═══ TASK INPUTS

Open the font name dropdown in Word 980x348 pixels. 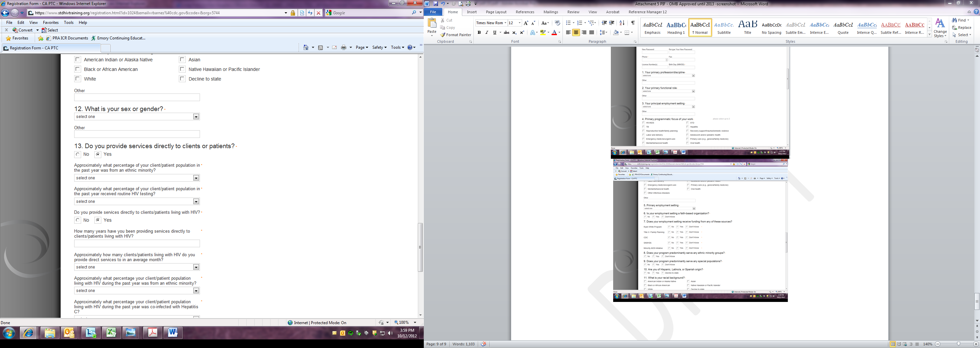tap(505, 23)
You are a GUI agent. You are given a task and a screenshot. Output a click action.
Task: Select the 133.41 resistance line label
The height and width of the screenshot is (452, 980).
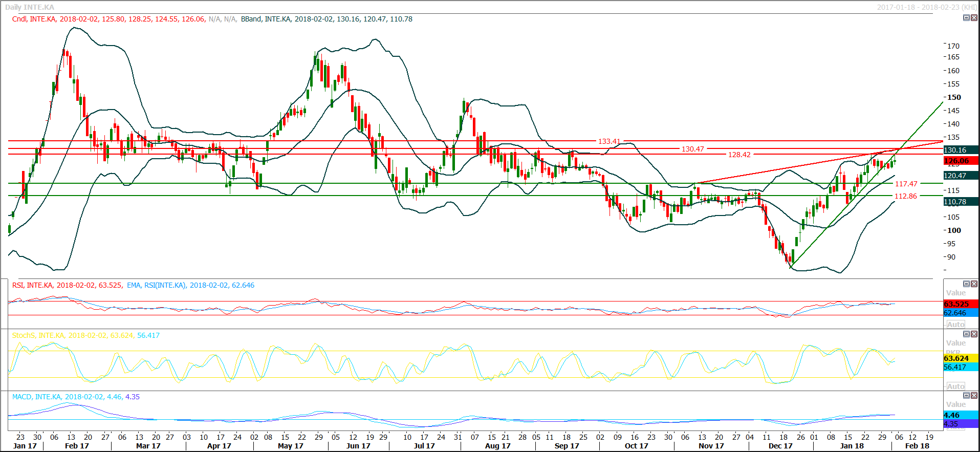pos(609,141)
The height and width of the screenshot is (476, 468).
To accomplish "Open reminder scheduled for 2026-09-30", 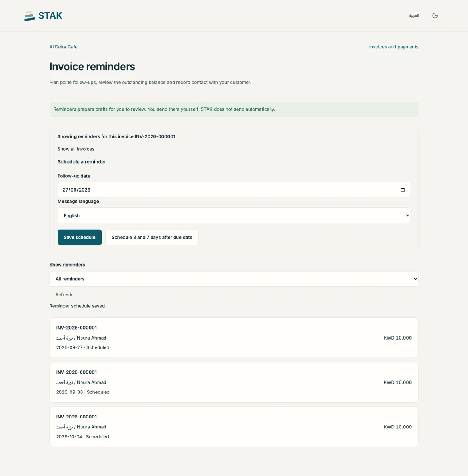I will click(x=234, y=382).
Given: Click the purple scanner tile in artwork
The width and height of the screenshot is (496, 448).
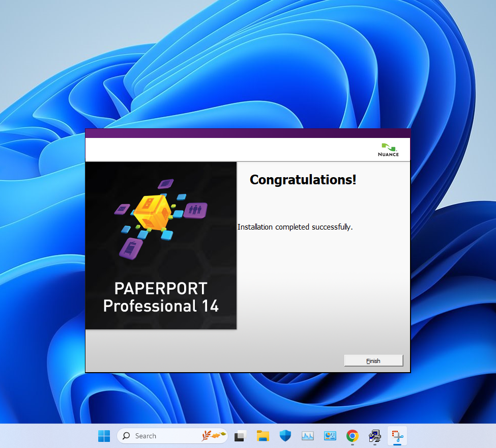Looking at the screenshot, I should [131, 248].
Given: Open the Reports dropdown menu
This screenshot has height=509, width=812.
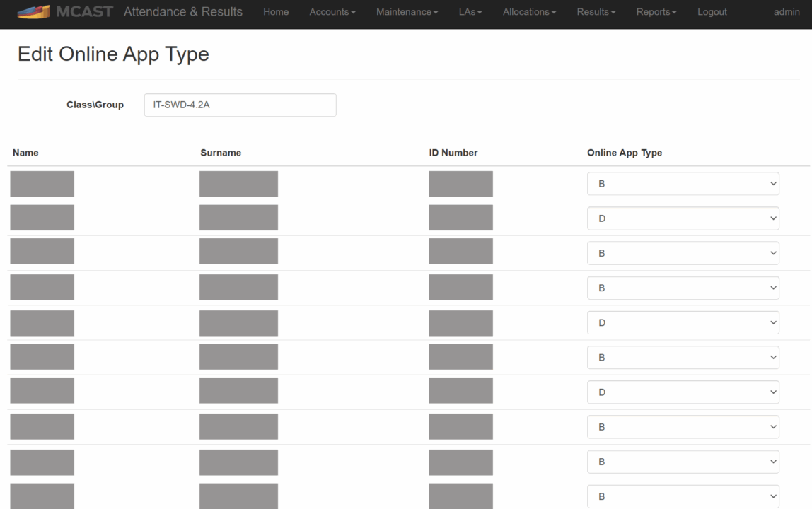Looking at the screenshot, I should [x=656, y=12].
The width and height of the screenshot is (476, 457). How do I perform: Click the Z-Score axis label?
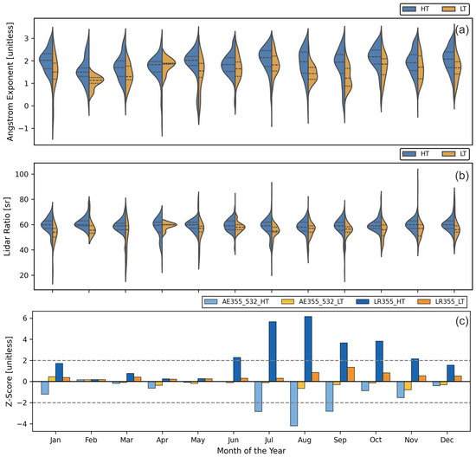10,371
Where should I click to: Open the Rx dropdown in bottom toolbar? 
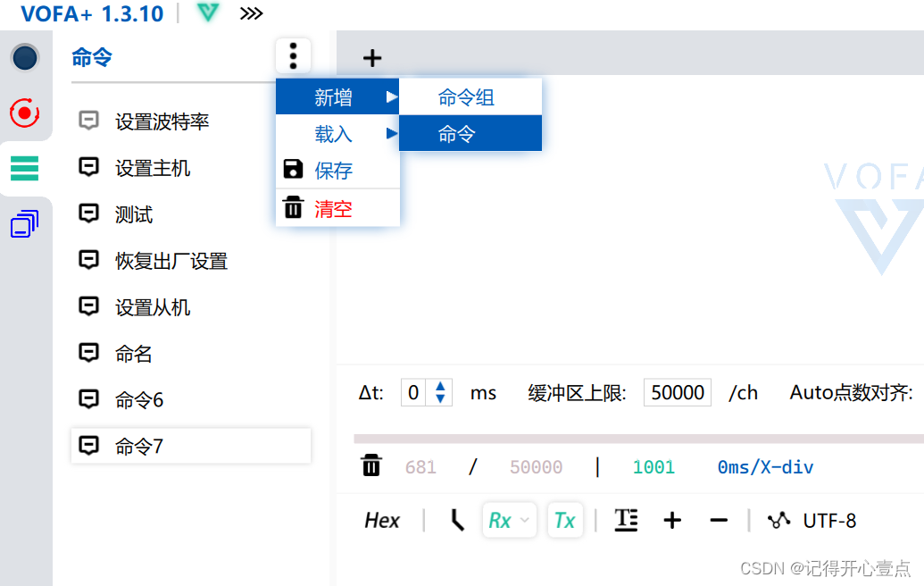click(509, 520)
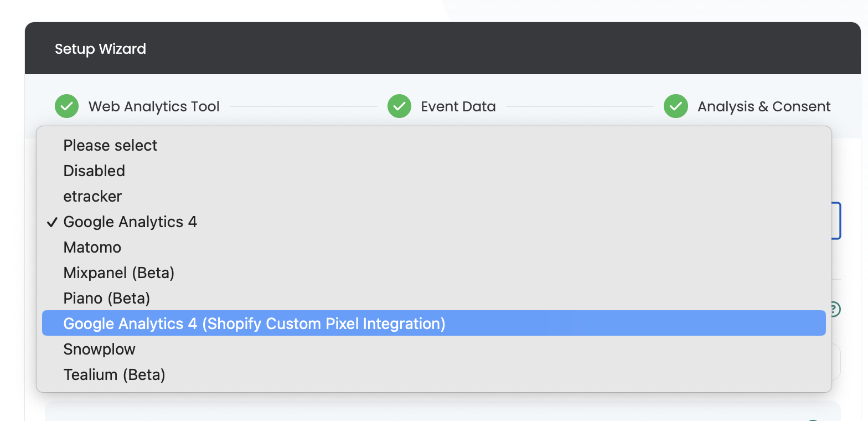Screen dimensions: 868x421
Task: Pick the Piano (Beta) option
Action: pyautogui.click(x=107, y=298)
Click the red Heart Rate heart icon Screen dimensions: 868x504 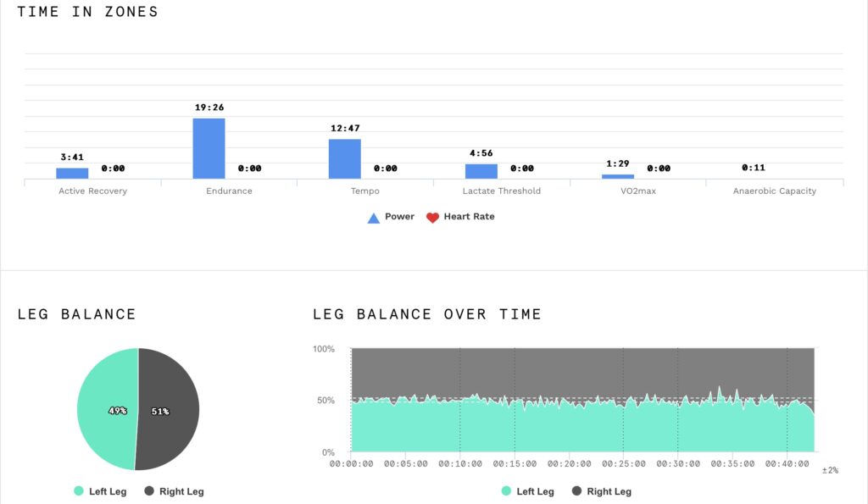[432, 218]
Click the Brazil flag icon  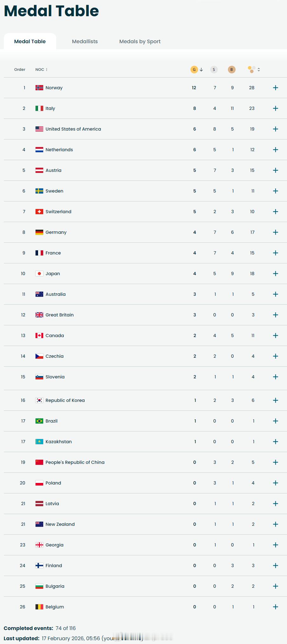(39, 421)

══════

## WORK ORDER
Beginning with the line above that has "You are a GUI" and going on through the line that has "The height and width of the screenshot is (476, 468).", retype every line exactly and add nothing else; drop the pictures.

## EXPECTED OUTPUT
You are a GUI agent. You are given a task and a screenshot. Output a click action.
Task: Select the 133.41 resistance line label
The height and width of the screenshot is (452, 980).
pos(609,141)
The height and width of the screenshot is (476, 468).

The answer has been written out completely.